İçerisi kapkaranlıktı, ayakkabımı çıkarırken aynı zamanda ışığı açtım. Kapıyı kapatıp anahtarı montumun cebine koyup, astım. O sırada dolaba yapışık olan boy aynasında kendime baktım, sonunda adama benzemiştim.

Saçımı elimle düzeltip mutfağa ilerledim, mutfağın ışığını açıp kapının pervazında öylece durdum ve içeriyi gözlerimle süzdüm. Kendime bir yemek yapsam güzel olacaktı ama İso geldiğinde o yemeği hazır görüp bir de üstüne yerse daha fazla sinir olacağım için siktir edip ışığı kapatıp içeri geçtim.

Tam salonun ışığını açıp koltuğa oturmak üzereyken zil çaldığında onun geldiğini anlayıp dış kapıya ilerledim ve kapıyı açtım. Tahmin ettiğim gibiydi.

İso üzerinde ince siyah montu ve üstü ile jilet gibi önümde duruyordu. Elinde yine poşetler vardı, kapıyı açtığım anda gözlerimiz buluştu. Yüzümü süzdü, muhtemelen saç sakalı düzelttiğimi anlamıştı.

"Ne zaman geldin?" dedi ayakkabısını çıkarırken. İçeri girdiği an geri çekildim o da kapıyı kapattı.

"Yeni geldim." dediğimde kaşlarını kaldırıp kafasını salladı.

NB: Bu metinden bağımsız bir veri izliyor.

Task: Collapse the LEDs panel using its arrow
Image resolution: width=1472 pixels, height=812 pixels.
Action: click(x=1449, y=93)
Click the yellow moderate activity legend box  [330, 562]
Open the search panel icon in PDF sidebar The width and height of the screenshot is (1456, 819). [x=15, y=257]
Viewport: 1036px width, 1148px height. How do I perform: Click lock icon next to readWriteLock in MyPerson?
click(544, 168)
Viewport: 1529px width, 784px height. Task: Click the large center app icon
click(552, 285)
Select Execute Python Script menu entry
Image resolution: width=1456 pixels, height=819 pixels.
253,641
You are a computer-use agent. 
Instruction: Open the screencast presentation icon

"Yeni geldin," dedi kafasını sallayıp, ardından bana bakmadan mutfağa ilerledi. "Güzel."

Arkasından bir süre bakıp onun aksine salona yürüdüm, o yemek getirir getirmez evde sahibini bekleyen köpekler gibi peşinden gidip yemeklere atlamak istemiyordum.

Mutfaktan birkaç ses geldi, ardından ise siyah gömleği, siyah kumaş pantolonu ve elindeki bira şişesi ile içeri girdi. Gömleğini dirseklerine kadar katlamıştı. Altın rengi bir saati vardı kolunda.

Benim oturduğum koltuğa yaklaşıp yayılarak oturdu, sağ ayak bileğini sol diz kapağının üzerine koyarken, sol kolunu koltuğun yaslanma yerine koydu. Birasından büyük bir yudum alıp kapalı olan televizyona baktı.

"Kumanda nerede?" dedi etrafına bakınırken. Hemen kenarda duran kumandayı görünce eğilip aldı ve eski pozisyonuna geri döndü.

"Yemek getirdim, mutfakta." dedi televizyonu açarken.

"Tamam." dedim sadece.

Bir haber kanalını açıp gözlerini televizyondan ayırmadan yine büyük bir yudum aldı birasından. Canım çekmişti ama elbette istemeyecektim. Ben de oturduğum yere iyice yayıldım.

"Ne oldu? Bulabildin mi bir iş?" bana bakmadan sorduğu soruya saniyeler sonra cevap verdim.

"İki üç yere numara bıraktım, telefonum olmadığı için seni arayacaklar. Benim adıma konuşur bilgilendirirsin beni."

Dudağının kenarı kıvrıldı, keyifle birasından bir yudum daha aldı.

Ona aldırmadan ben de televizyona bakmaya devam ettim. Bugünün sessiz geçeceği malumdu.

İso, konuşmadığı zamanlarda iyi biri olabiliyordu.